Taking an aggressive strategy to lay off a good employee will likely backfire on employer
By Howard Levitt
The temptation to save on severance costs by improperly alleging cause was too alluring for Toronto-based Ergo Industrial Seating Systems. Yielding to that temptation proved to be a costly sin.
Tom Morrison, who was responsible for Ergo’s sales in Eastern Ontario, Western Quebec and the federal government, viewed himself as a top sales representative for Ergo. He generally met or exceeded his sales targets and had never received any indication of dissatisfaction with his performance during his eight years of employment with the company.
A change in management, however, changed everything for Morrison. His new boss came to the conclusion he was not a good fit. She knew someone interested in his job who could focus on the health-care segment of the business which, she considered to be underserviced.
Such situations are commonplace and, had Ergo given Morrison an appropriate severance package, the story would have ended there. Instead, the company opted to provide him a mere month of working notice of termination. Without even the courtesy of a face-to-face meeting, Ergo called him to advise of its decision. In a follow up letter, the company alluded to the possibility of just cause being advanced.
This was the start of an aggressive strategy. The minimum Employment Standards termination pay was delayed for more than three years. As well, his Record of Employment for Employment Insurance was not issued in a timely way.
When Morrison sued, allegations of cause and wrongdoing materialized: The company accused him of, among other things, poor performance, failing to market the health-care sector and abusing the demo account.
In the absence of any meaningful evidence to support these allegations, the defence unravelled. Indeed, it eventually admitted Morrison was one of Ergo’s top performers.
The allegations of cause were dropped before trial, but it was too late. Justice P. E. Rogers of the Ontario Superior Court of Justice found Ergo did not believe it had cause. Rather, the accusations had been levelled solely to further its pugnacious negotiation stance against Morrison. And these tactics were deliberately pursued in the face of the employer’s knowledge of Morrison’s precarious financial state.
Outraged over the company’s conduct, the judge awarded Morrison a year’s pay plus his legal fees, as well as $50,000 in punitive damages. The message was clear — the courts would not tolerate an employer advancing allegations of just cause without reasonable basis, nor would it tolerate actions in bad faith.

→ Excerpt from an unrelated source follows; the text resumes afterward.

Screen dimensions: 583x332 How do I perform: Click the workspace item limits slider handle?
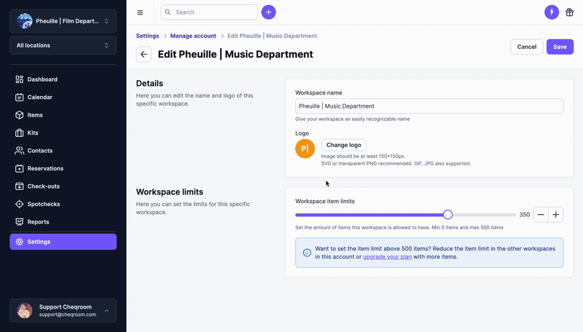(x=447, y=215)
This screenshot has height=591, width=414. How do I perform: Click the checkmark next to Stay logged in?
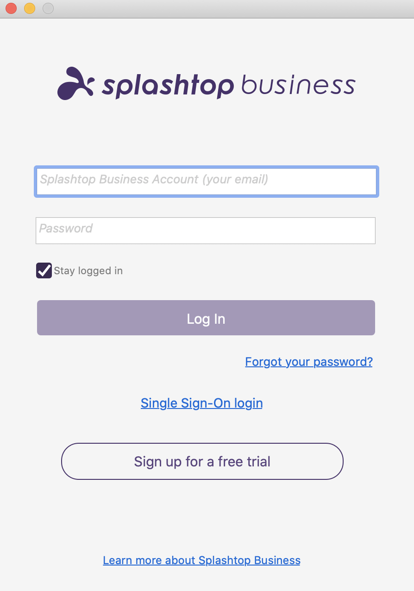point(43,270)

Here’s how employers can avoid such an outcome:
- Comply with Employment Standards Assure the payment of all minimum statutory amounts under the applicable employment standards statutes. Do not use these payments as leverage;
- Issue the Record of Employment without delay File the document with Service Canada within five days of the interruption of earnings.
- Avoid misrepresenting the reasons Be candid with the employee about the reasons for dismissal. Ergo could have simply informed Morrison that it was looking for a different skill set, rather that alluding to and then openly alleging cause.
- Analyze the reasons for dismissal Before making a decision to terminate, step back and consider whether you actually have cause. The urge to demonize a mediocre performer is often overwhelming. The courts, however, will invariably visit the absence of progressive documentation of poor performance and warnings on the employer, not the employee.
- Heed counsel’s advice Ergo was forewarned by its lawyers against alleging cause in this case. That compounded its inability to demonstrate that it reasonably believed it had cause.
- Timing is everything An employer who believes it has just cause must move with alacrity. Any delay, such as to find and land a replacement, reinforces a court’s suspicion allegations of cause are pretextual.